Il y a aussi un serpent venimeux et mortel à bord, mais il devient l’un des nombreux détails que le scénariste Zak Olkewicz (“Fear Street : Part Two – 1978”), adaptant le livre de Kôtarô Isaka, semble oublier pendant de longues périodes de la film, de la même manière qu’il écrit une explication de ce qui arrive aux autres passagers mais n’explique jamais la disparition de l’équipage du train.

Une aventure violente et rapide sur un groupe de voleurs passionnés essayant de se déjouer et / ou de se tirer dessus a la promesse d’être amusante et excitante, mais entre les mains du réalisateur David Leitch (“Deadpool 2”), c’est un cas sans air Il est clair dans les 20 premières minutes que ce film fonctionne dans un vide d’artificialité suffisante que rien de ce qui se passe ne peut avoir d’importance. Et au lieu de se pencher sur le sarcasme de niveau supérieur, “Bullet Train” arrive à un endroit où, alors que les corps commencent à s’empiler, nous sommes censés nous soucier soudainement d’au moins certains de ces personnages et de leurs relations les uns avec les autres.

Cette distribution talentueuse se résume à jouer des idées de personnes, souvent avec une seule caractéristique déterminante qu’elles jouent encore et encore. (Ladybug aime répéter les aphorismes d’auto-assistance de son thérapeute lorsqu’elle ne bat pas les gens, tandis que Lemon catégorise tous ceux qu’elle rencontre par personnages de “Thomas the Tank Engine”.)

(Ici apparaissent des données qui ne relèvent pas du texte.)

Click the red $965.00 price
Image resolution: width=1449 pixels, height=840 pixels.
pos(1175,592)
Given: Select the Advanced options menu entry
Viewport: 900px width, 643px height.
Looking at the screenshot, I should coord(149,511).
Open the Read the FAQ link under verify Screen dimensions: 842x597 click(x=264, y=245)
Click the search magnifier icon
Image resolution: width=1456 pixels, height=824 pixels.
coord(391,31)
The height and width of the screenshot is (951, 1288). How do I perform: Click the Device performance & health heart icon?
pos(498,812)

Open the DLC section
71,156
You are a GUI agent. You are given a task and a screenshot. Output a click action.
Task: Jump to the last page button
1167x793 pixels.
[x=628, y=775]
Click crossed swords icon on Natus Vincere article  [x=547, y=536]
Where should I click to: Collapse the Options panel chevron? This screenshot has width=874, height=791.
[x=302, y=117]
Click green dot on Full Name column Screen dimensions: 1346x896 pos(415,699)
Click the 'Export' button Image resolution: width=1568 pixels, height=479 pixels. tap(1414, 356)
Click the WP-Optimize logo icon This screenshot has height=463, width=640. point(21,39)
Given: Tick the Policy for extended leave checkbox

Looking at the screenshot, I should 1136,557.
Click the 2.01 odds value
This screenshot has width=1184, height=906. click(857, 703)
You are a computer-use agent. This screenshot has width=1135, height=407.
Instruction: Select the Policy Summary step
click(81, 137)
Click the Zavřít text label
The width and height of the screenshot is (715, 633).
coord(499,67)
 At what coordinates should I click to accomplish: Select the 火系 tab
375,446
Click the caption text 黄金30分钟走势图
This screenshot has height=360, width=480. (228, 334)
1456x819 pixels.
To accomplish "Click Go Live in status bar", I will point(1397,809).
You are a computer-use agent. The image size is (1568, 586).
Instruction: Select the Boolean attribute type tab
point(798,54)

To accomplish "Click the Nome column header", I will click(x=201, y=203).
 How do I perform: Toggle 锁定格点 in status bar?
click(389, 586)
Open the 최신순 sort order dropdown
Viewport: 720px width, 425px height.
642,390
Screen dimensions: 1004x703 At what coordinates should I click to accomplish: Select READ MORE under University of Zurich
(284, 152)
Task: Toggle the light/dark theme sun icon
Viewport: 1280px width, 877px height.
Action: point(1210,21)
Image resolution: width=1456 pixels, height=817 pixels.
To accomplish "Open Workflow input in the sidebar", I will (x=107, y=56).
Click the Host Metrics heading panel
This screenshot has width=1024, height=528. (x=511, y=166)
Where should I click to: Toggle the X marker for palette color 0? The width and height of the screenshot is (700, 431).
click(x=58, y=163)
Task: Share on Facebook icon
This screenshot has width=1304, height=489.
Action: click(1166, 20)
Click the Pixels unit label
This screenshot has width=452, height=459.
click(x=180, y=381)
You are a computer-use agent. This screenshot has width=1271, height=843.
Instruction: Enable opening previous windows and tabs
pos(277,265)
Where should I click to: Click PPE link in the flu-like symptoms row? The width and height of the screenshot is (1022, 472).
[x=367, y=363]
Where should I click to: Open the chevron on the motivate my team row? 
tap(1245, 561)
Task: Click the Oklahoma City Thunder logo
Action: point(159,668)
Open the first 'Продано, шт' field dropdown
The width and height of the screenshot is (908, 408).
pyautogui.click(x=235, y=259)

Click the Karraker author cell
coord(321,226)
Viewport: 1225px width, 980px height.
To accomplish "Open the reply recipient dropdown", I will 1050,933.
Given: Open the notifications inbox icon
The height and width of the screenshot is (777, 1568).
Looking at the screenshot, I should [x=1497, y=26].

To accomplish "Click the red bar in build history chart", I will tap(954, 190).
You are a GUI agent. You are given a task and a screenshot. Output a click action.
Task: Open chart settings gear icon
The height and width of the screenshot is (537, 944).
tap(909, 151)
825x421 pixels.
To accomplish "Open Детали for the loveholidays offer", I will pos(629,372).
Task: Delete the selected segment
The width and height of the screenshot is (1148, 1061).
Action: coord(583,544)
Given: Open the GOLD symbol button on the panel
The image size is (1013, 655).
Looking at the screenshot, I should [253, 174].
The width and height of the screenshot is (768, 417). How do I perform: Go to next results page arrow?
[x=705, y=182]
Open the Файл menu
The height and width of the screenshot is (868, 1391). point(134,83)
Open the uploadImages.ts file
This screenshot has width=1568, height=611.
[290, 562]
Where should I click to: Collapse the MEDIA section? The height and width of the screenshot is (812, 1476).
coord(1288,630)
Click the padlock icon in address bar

Le directeur de la photographie Jonathan Sela (“The Lost City”) fournit toutes les boucles nécessaires : c’est le genre de film où une bouteille d’eau reçoit un flashback, avec POV, et fournit une brillance de niveau commercial télévisé à tous les objets. à l’intérieur du wagon. Ce qui est montré à travers les fenêtres, en revanche, s’inscrit davantage comme une animation VFX (de divers degrés de continuité) que des vues réelles du Japon, ce qui suggère que le film a été entièrement tourné sur le terrain Sony à Culver City, ou il pourrait l’être. ils ont été bons

Tous les “Bullet Train” étaient censés être des absurdités scintillantes, étoilées et de fin d’été, mais au lieu de cela, cela donne une mauvaise réputation aux absurdités scintillantes, étoilées et de fin d’été.

“Bullet Train” sortira dans les salles américaines le 5 août.



Source link

Leave a Reply

Your email address will not be published.